TASK DESCRIPTION
Each line from the one that contains "História (144, 2462)" to the end of the entries must be copied word for word, and only those lines.

START RECORDS SHOWN

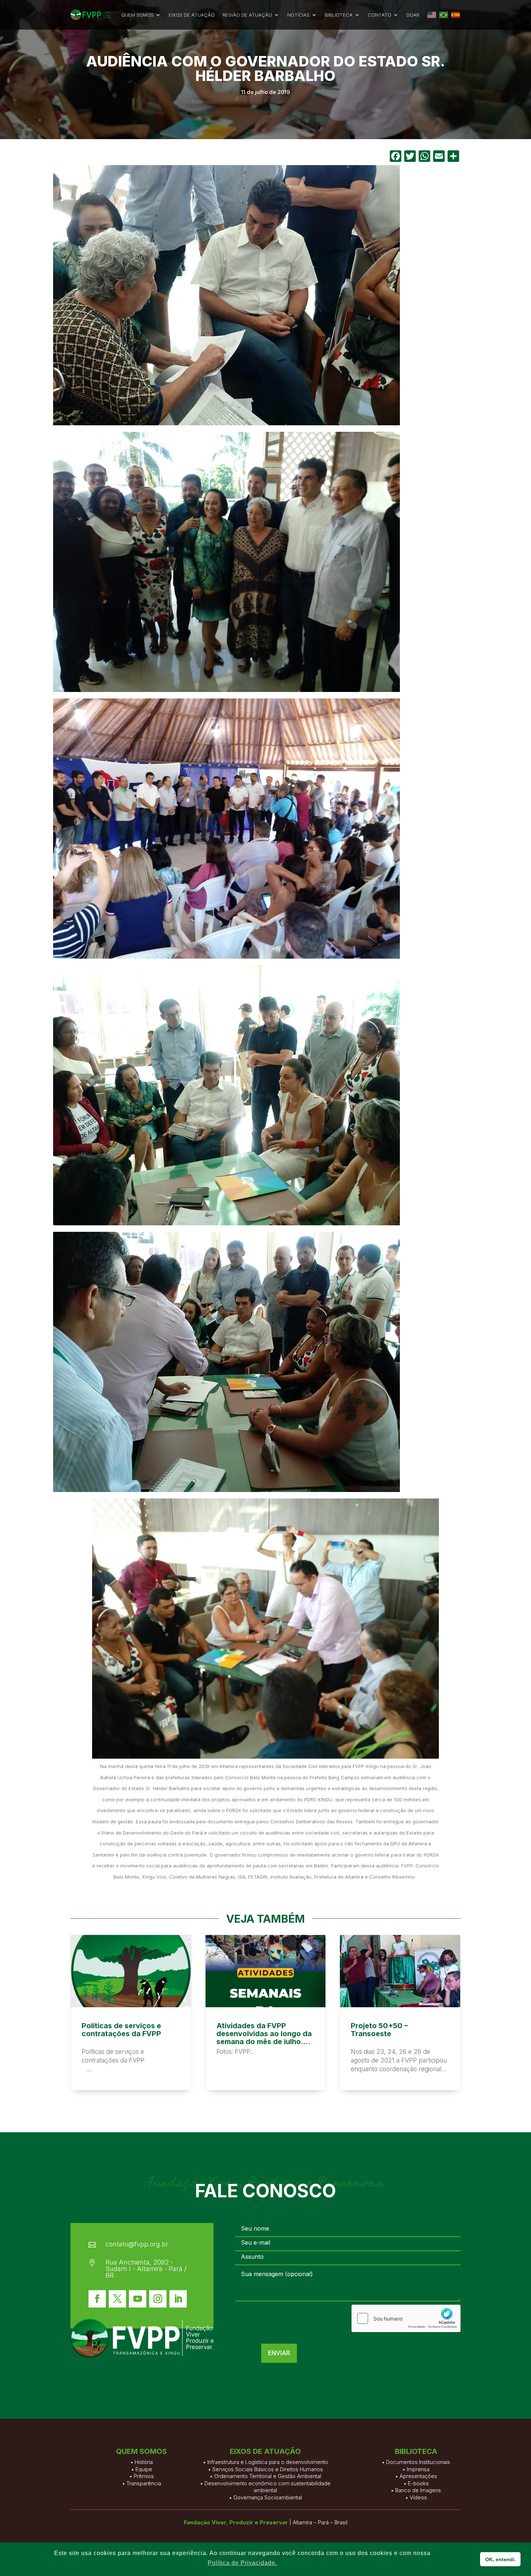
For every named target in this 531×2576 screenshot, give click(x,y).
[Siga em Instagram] (158, 2299)
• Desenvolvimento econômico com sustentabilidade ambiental (265, 2487)
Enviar (279, 2353)
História (144, 2462)
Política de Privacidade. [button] (242, 2563)
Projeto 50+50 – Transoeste (400, 2012)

END RECORDS SHOWN

SOLVED PROBLEM
História (144, 2462)
Política de Privacidade. [button] (242, 2563)
Projeto 50+50 – Transoeste (400, 2012)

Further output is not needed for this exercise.